Film w podziękowaniu za walkę z wartościami tj. etyką, szacunkiem, rozwojem, uczuciami, religią, przyzwoitością, ogólnie przyjętymi zasadami moralnymi, normami, standardami. Noblesse oblige, ten film pokazał coś odwrotnego. Rozpasanie, rozpusta, zachowania prymitywnych plemion, nie arystokracji, nie ludzi mających być twórcami, piewcami, propagatorami, mecenasami tego, co niszczą. Nie można mówić o tolerancji, kulturze, wartościom, gdy stawia się je na głowie. Nazywać „historii przeżytkiem, religi zabobonem”, norm jarzmem, ogólne wartości zamienić na rozpasanie. Właśnie takie coś jest podstawą do szyderstw z religii, naigrywania się z historii, podważania wartości życia, z drugiej strony promocja bezprawia, wszystkiego co ma na celu odwrócone człowieczeństwa (szacunku, zaufania, uczuć, idei, koegzystencji, etc). Promowanie czegoś takiego nie jest rozwojem cywilizacji, wręcz przeciwnie, jest to cofanie się ludzi do czasu ich przodków z jaskiń, którzy właśnie tak liberalnie (bezmyślnie, bez zasad) działali. Róbta co chceta, jak chceta, kiedy chceta, gdzie chceta, z kim chceta. Założenie, że prawo dżungli jest prawem naturalnym, więc najlepszym.
Myślę, że Pański wpis powinien stać się oficjalną filmwebową recenzją, bo jest wyjątkowo zachęcający do obejrzenia <3
Niebywałe, taki wpis na Filmwebie! O ile nie jest on zamierzonym trollowaniem (trzymam kciuki, że nie) bo oceniłeś tylko jedną produkcję. Przedostatnie zdanie jakby żywcem wyrwane z głowy Karonia.
Tak żem czuł. Uwznioślenie oświecenia (co akurat odpowiada prawdzie i wolnościowemu rozpasaniu bydła w XVIII-wiecznej Francji) tytułowe Liberté i Helmut Berger, bożyszcze kina rewolucji kontrkulturowej '68. Nawet zaciekawione rozpustą muchy się już zleciały xD
Pozostaje czekać na piracką wersję bo po co wspierać podrabianych artystów jak Albert Serra.
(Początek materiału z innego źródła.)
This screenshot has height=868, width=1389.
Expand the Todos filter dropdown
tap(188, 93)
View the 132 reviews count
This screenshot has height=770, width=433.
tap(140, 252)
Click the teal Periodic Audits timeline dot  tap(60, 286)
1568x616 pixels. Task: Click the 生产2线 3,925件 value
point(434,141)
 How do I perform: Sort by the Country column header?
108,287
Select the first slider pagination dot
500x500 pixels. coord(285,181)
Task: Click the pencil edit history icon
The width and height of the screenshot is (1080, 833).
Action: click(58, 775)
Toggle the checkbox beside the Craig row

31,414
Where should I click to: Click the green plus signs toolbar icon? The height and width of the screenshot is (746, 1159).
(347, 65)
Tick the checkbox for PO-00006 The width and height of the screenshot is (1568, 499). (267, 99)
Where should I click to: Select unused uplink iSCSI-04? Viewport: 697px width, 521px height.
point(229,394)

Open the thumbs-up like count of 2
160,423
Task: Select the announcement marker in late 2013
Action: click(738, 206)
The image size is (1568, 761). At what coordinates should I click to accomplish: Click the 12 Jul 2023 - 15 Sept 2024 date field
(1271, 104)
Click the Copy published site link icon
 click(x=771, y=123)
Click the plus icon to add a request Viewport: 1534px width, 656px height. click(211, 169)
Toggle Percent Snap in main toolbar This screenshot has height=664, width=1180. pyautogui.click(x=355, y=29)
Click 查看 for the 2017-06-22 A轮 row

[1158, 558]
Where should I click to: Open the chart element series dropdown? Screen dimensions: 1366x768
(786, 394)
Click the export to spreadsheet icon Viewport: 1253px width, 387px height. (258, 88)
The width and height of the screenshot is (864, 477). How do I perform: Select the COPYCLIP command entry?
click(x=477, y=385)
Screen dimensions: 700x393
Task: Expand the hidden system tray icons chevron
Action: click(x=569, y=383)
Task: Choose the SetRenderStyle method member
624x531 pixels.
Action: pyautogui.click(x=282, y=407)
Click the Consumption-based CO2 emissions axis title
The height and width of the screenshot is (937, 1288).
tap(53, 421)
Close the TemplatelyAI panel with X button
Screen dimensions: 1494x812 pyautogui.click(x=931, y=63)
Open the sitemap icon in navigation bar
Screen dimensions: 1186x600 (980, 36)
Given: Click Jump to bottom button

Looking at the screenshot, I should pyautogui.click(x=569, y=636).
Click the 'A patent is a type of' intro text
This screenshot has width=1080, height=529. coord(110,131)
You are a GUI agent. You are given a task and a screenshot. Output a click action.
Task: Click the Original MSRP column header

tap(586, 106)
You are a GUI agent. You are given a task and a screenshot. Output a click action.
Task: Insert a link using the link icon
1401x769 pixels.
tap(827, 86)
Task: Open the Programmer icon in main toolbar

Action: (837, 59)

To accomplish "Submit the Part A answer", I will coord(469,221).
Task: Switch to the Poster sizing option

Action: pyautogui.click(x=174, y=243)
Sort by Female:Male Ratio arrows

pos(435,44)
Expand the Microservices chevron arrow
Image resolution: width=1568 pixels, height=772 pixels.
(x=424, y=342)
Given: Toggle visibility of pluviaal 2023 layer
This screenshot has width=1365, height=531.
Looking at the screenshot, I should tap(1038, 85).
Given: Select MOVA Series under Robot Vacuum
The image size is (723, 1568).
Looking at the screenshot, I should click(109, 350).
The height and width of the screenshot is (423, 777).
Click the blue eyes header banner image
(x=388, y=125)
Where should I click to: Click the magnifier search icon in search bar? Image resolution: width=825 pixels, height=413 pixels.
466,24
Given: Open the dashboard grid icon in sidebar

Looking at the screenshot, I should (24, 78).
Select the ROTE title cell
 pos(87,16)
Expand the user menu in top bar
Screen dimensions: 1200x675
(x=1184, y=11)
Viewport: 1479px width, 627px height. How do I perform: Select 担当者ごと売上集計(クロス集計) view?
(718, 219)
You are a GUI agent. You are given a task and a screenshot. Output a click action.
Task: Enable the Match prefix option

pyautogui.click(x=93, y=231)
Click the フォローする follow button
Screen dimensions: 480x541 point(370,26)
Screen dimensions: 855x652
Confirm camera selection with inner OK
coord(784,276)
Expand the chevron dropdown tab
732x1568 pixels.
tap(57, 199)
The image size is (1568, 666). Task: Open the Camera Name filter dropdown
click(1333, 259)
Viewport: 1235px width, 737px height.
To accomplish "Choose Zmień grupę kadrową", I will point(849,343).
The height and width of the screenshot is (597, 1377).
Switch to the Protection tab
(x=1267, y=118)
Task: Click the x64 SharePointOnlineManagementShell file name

Biorąc pod uwagę, że Serra to znany wielbiciel Putina i Trumpa ("wyłamują się z konsensusu") Wasze komentarze brzmią jeszcze zabawniej.
Jak zwykle nie wiesz o czym jest mowa i wszystko upraszczasz do współczesnej idei politycznej pomijając recepcję (Wittgenstein czy inny Deleuze się kłania), sam tekst kultury, konteksty, historię(fakty) i ich następstwa...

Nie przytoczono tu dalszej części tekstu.